Canada’s blockchain journey so far is a study in contrasts. It’s the birthplace of world-changing ideas – Ethereum’s decentralized platform, the NFT movement via CryptoKitties, one of the first central bank digital currency experiments, and more. Its cities nurtured visionaries and builders who went on to make global impact. And its institutions and companies pioneered practical blockchain uses in finance, supply chains, and healthcare, often before anyone else. In many ways, Canada achieved what one might call “innovation per capita” in blockchain that is off the charts. This is a legacy Canadians can be proud of: a quiet blockchain revolution that punched above its weight.
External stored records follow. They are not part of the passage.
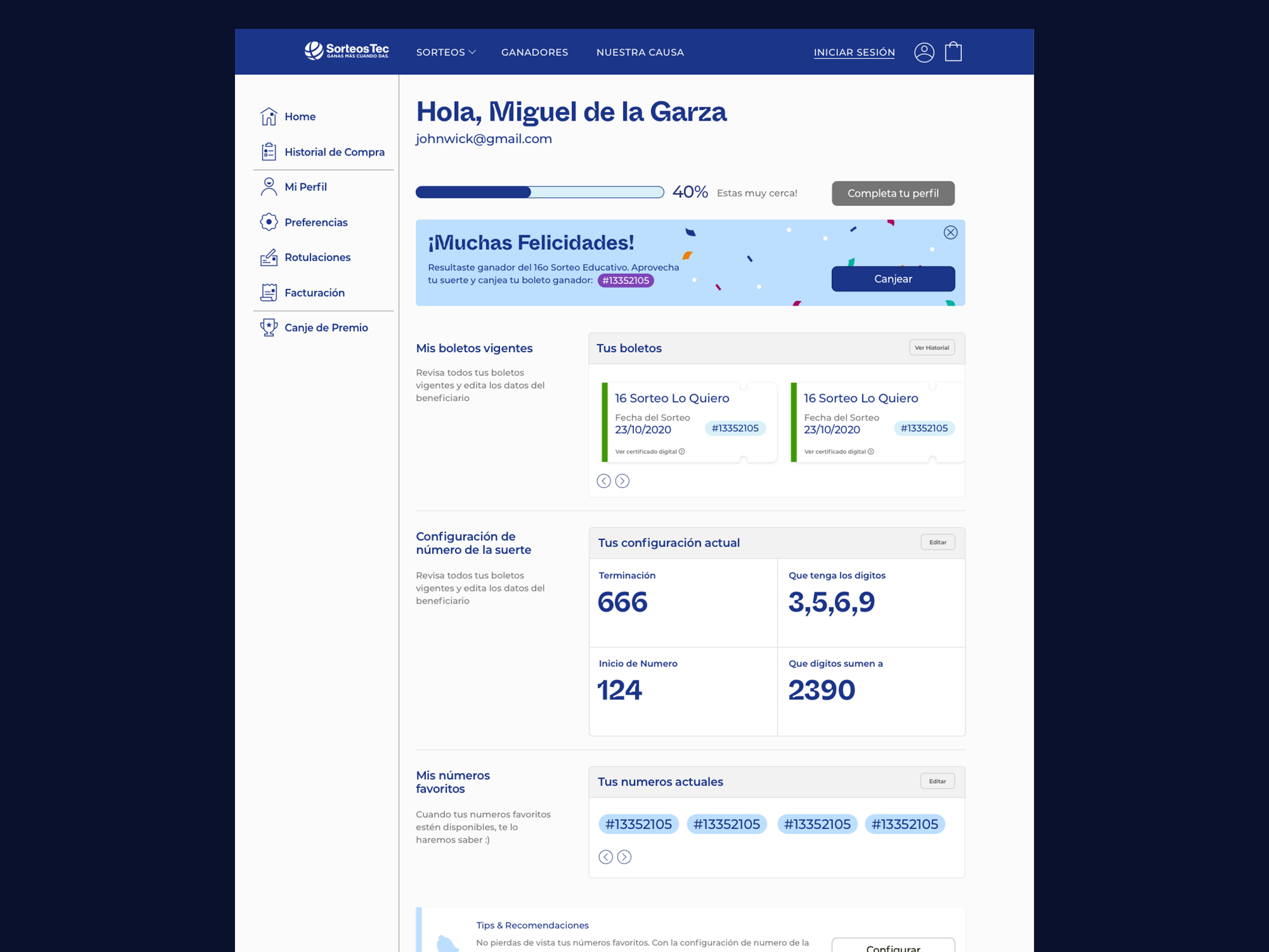
Task: Click the Mi Perfil person icon
Action: [268, 187]
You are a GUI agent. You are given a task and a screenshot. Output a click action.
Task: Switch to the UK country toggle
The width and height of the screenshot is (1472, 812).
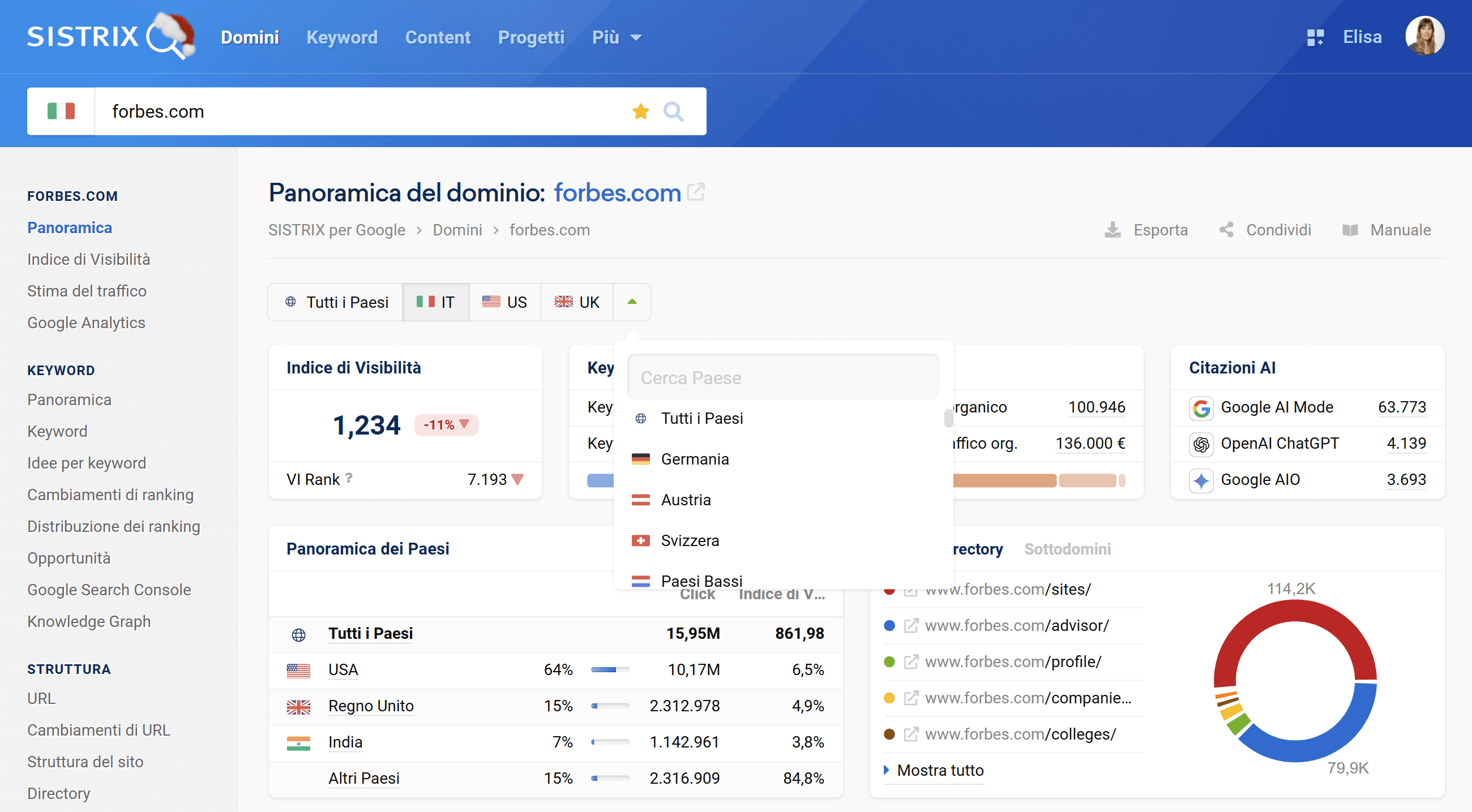pyautogui.click(x=576, y=302)
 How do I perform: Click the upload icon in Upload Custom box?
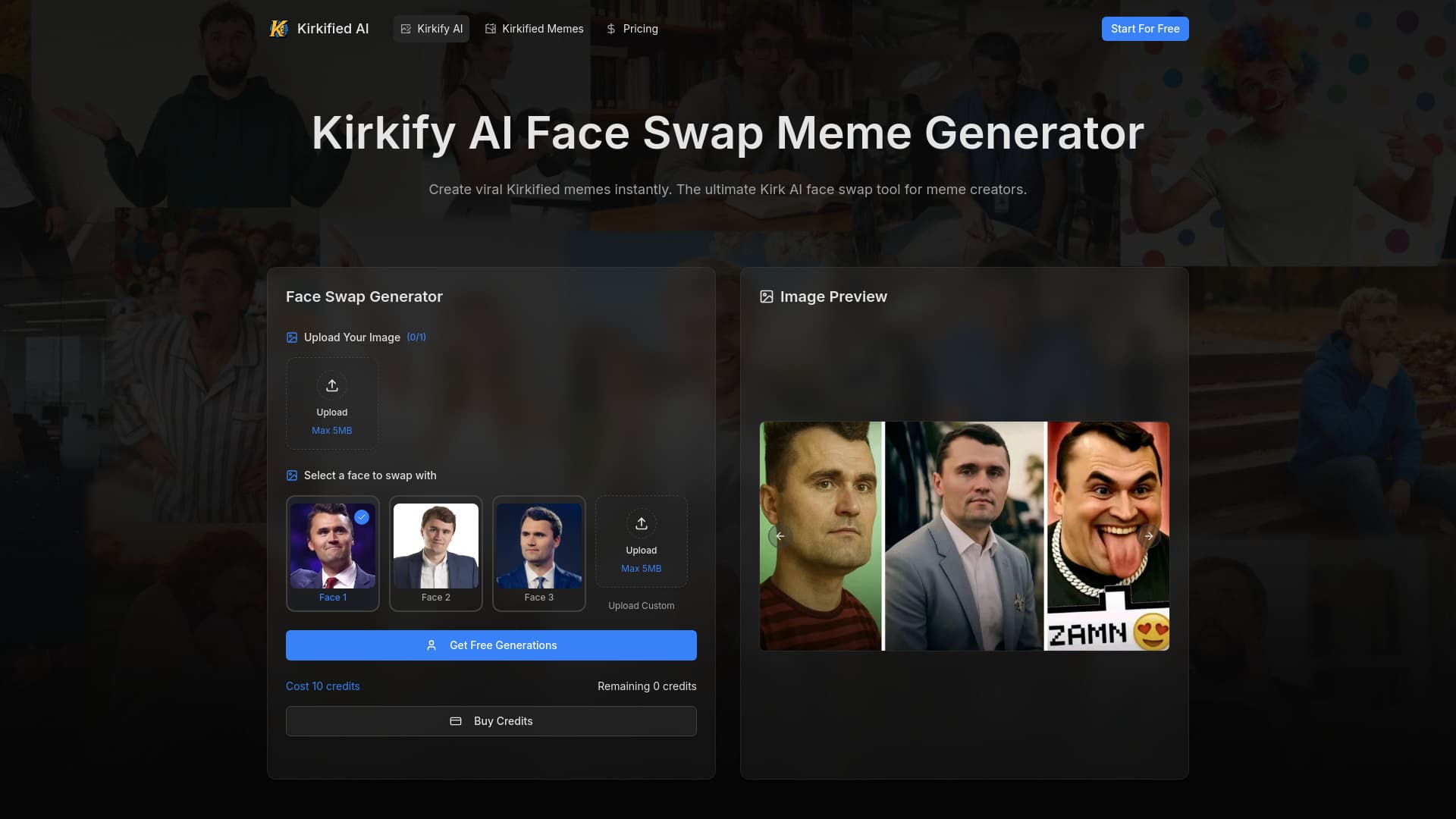pyautogui.click(x=642, y=523)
Yet, there is an undercurrent of introspection (and some frustration) among Canada’s blockchain community today. Despite the early head start, Canada has sometimes struggled to fully commercialize and retain the benefits of its homegrown innovations. Vitalik Buterin and many Ethereum alumni moved overseas to launch their ventures. Dapper Labs, while still with offices in Vancouver, raised much of its capital from Silicon Valley and expanded globally. Several promising Canadian crypto startups have reincorporated elsewhere to seek larger markets or clearer regulations. The talent pipeline that universities created often finds its way to companies in the US, Europe or Asia, where compensation and opportunity can be greater. In short, Canada has, at times, been the inventive lab where ideas are born – only to see others scale them into big businesses abroad.
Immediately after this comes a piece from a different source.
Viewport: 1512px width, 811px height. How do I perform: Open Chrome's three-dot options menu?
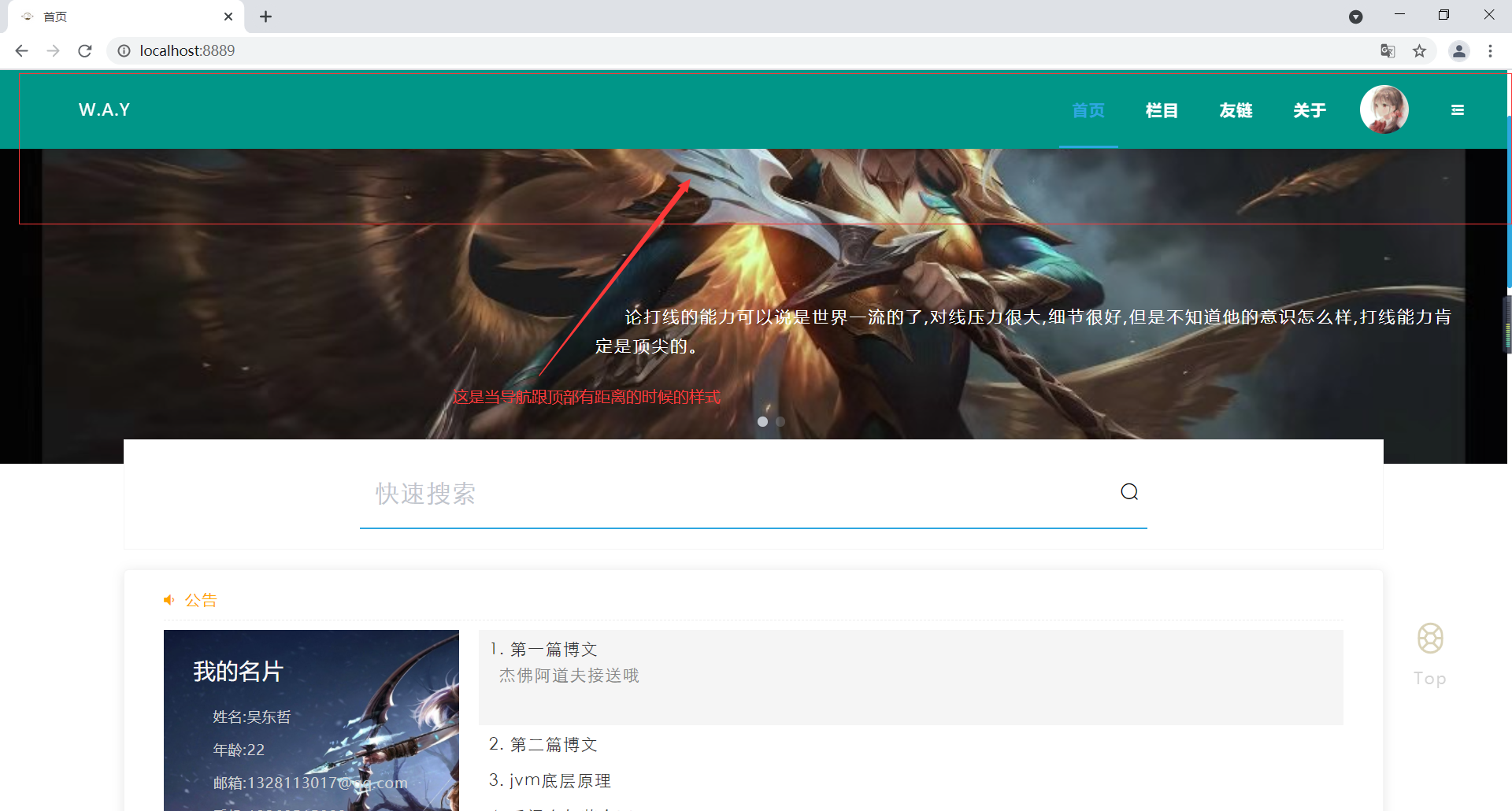(1491, 50)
Fragmented and uncertain regulation is frequently cited as one reason. As discussed, the lack of a unified national framework has been a deterrent to some investors and entrepreneurs. Canada’s once-leading position had eroded due to “a maze of conflicting rules and unclear expectations” for digital assets. Another issue is the relative scarcity of domestic venture capital for scaling blockchain companies; Canada’s startup ecosystem is healthy but smaller, and many crypto ventures have had to court foreign investment (which sometimes pulls them out of Canada). There’s also the matter of mindset – Canadian business culture has historically been prudent and banking-dominated, which can make it challenging for disruptive fintech upstarts to gain local adoption. For instance, Canadian banks, while researching blockchain, were slow to partner with or bank crypto firms, pushing a lot of the action to less regulated corners or abroad.
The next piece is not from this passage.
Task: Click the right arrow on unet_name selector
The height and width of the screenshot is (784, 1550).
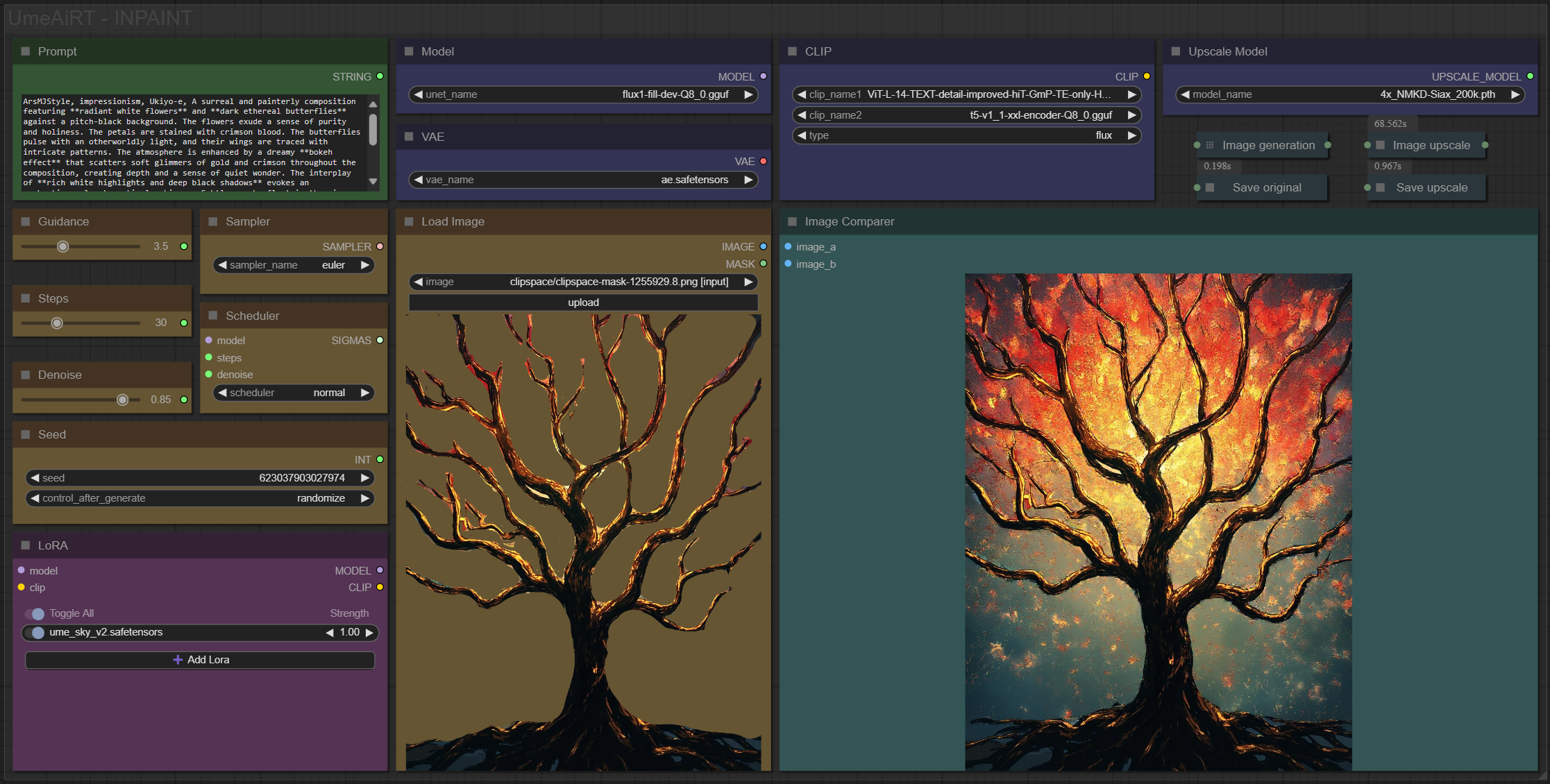Action: click(x=748, y=94)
The Canadian government is waking up to these challenges. Calls grew louder for a more coordinated strategy to keep Canada competitive in blockchain and Web3. Proponents argue for measures like clearer guidance on crypto taxation, reasonable compliance pathways for exchanges and startups, and even incentives to keep talent from leaving – such as tax credits for tech entrepreneurs or fast-tracked visas to bring in global blockchain experts.
Ultimately, Canada’s blockchain story is still being written. The country’s early contributions have left an indelible mark: the world runs on ideas and technology that were, in no small part, made in Canada. The community that formed in Toronto over a decade ago helped unleash a decentralized revolution that continues to unfold. Today, new Canadian startups are exploring frontiers from decentralized identity to carbon credit tracking on blockchain, building on the foundation laid by their predecessors. If Canada can harmonize its regulations, nurture its startups, and leverage its unique strengths (such as abundant clean energy and a highly educated workforce), it stands every chance to remain a significant player in the blockchain realm.